Malaviyaji exhorted the graduates going out of the University “to form Loka Siksha Samiti, a People’s Education League and start betimes the campaign against illiteracy and ignorance.” He asked them “to invite all the educated youth of our country to join in undertaking this grand Endeavour.”
He wanted the students to “make it a point to go to the villages and work among their countrymen.” He exhorted them to be determined to dispel the darkness which envelopes our masses.” Open Schools. Instruct the masses in the three ‘R’s, i.e. reading, writing and arithmetic. To which add one more viz., religion, the religion of which I have spoken the religion of love and service, of toleration and mutual regard.”

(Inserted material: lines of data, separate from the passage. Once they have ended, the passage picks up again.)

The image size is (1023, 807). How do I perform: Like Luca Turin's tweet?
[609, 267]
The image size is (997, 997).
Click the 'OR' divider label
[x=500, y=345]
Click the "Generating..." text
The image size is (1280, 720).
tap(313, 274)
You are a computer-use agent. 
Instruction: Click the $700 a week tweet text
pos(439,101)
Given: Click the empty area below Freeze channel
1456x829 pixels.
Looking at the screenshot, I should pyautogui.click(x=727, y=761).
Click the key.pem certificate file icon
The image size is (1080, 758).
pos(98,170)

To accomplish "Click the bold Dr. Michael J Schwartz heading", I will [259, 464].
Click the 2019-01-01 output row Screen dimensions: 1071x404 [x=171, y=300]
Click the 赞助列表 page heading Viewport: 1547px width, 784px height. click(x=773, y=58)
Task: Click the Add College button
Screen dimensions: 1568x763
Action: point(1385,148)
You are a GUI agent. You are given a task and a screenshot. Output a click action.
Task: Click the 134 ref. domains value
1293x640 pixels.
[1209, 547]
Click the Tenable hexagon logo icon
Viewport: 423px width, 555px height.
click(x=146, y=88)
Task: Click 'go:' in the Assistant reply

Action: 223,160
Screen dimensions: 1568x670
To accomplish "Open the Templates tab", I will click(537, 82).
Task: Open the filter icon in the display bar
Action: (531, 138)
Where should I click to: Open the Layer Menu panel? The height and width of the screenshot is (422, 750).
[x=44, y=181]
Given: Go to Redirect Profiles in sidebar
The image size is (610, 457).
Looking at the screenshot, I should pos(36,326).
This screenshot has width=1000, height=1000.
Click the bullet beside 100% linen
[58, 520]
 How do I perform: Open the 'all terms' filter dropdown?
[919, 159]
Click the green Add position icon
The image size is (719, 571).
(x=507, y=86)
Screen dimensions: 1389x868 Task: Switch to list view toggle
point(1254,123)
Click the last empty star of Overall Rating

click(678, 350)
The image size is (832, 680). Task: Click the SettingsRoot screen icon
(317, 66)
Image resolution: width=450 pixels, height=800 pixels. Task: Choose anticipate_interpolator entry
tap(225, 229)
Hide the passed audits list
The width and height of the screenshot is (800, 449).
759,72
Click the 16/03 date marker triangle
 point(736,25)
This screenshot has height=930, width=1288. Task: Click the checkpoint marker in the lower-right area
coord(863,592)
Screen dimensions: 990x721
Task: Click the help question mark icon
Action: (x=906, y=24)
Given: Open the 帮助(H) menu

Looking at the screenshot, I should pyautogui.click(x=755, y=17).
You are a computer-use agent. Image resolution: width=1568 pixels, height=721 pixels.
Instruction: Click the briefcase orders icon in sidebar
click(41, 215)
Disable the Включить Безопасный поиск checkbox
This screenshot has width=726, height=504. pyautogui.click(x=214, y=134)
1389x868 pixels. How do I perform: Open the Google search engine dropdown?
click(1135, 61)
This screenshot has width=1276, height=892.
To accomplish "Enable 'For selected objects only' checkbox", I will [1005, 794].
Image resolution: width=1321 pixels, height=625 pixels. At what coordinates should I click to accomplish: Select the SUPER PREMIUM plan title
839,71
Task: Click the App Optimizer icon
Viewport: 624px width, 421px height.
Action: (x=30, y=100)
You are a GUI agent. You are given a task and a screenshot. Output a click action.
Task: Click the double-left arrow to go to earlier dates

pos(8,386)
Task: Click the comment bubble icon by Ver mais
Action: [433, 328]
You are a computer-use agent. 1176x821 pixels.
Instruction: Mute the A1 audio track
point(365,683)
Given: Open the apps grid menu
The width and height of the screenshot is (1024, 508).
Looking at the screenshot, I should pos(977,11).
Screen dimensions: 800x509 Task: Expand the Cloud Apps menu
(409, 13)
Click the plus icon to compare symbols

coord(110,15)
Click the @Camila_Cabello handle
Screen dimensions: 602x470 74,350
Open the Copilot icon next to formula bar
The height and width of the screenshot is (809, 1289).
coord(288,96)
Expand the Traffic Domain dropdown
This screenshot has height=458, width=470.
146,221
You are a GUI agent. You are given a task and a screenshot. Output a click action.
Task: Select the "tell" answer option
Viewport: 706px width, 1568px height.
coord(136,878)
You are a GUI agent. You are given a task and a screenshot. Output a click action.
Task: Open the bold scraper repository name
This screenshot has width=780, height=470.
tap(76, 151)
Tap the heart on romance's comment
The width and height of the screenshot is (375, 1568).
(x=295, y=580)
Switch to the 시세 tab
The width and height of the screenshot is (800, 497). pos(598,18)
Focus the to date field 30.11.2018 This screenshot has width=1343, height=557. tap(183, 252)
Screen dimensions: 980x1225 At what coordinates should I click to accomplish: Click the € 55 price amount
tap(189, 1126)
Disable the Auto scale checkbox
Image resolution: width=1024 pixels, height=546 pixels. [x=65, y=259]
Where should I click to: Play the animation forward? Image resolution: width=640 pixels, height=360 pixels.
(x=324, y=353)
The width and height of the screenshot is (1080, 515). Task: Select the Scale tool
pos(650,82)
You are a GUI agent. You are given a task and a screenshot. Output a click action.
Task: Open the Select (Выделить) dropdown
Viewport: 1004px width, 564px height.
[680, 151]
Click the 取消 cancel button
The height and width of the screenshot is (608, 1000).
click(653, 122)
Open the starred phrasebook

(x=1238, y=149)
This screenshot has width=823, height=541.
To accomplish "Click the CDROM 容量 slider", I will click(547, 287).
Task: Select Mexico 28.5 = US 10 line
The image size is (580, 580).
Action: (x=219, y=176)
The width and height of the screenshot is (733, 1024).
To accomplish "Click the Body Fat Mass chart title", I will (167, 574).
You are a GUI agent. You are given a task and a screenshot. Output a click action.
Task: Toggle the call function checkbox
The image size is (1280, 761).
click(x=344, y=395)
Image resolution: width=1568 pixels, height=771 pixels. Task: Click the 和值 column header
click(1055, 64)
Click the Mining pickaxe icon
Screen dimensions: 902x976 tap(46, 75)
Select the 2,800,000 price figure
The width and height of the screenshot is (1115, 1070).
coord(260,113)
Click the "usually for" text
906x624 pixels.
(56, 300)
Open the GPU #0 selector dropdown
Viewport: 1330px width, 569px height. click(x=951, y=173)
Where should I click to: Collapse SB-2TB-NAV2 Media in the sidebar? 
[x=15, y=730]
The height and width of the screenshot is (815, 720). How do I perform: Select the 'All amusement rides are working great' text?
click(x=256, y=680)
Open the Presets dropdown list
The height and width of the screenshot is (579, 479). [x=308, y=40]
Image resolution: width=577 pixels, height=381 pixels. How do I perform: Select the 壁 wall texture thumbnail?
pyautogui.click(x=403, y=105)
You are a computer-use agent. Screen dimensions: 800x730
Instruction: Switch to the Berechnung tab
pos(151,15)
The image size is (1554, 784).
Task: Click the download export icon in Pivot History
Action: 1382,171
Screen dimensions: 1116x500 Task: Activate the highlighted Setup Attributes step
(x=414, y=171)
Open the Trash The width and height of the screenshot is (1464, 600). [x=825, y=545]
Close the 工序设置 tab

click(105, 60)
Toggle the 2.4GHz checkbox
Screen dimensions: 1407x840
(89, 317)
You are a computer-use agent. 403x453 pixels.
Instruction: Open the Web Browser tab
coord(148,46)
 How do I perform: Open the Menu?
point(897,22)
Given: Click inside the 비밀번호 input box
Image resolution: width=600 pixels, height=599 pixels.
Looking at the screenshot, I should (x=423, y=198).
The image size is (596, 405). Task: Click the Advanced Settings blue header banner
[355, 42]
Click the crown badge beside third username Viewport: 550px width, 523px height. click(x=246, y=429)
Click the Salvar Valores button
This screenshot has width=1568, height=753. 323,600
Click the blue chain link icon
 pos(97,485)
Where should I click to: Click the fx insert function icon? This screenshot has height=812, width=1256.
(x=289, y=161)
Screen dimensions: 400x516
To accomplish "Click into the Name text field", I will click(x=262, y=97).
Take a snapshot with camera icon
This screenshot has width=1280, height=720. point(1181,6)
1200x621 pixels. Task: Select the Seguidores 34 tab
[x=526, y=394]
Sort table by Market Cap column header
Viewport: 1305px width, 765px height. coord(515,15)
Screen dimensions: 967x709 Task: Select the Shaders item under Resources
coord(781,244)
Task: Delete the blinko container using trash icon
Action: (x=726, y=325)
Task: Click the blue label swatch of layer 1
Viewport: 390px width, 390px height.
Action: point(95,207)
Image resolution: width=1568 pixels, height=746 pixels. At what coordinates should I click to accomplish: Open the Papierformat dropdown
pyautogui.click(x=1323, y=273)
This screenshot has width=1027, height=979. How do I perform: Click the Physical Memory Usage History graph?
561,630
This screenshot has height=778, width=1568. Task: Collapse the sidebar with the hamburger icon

Malaviyaji attached foremost importance to Patriotism. Exhorting the students he says:
“The education you have received would have been lost upon you if it did not plant an ardent desire in your minds to see your country free and self-governing. I wish you to cherish that desire, and to prepare yourselves to discharge every obligation which may be cast upon you for the early fulfillment of it. You know that the highest duty of a citizen is to offer the final sacrifice of his life when the honor of the motherland requires it. I desire you at the same time to remember that duty also demands that life shall be preserved for service and not lightly thrown away under wrong inspiration. I, therefore, wish you to act with a full sense of responsibility and to work in the right spirit and under proper guidance for the freedom of the country.”6
For Malaviyaji, to keep alive the sense of duty towards God and towards our motherland, to serve our fellowmen, to promote public weal and to be prepared to sacrifice everything for the sake of the motherland, was the real purpose of higher education. Throughout his life he endeavored to serve this cause.
1. Pandit Madan Mohan Malaviya, The first prospectus of 1904, p. viii
2. Ibid, p. ix
3. Ibid, p. x and xi
4. S.L. Dar and S. Somaskandan, History of the Banaras Hindu University, B.H.U. Press, 1966, p. 61
5. Ibid, p. 282
6. Pandit Madan Mohan Malaviya’s Convocation address, Twelfth convocation of the Banaras Hindu University held on 14th December, 1929.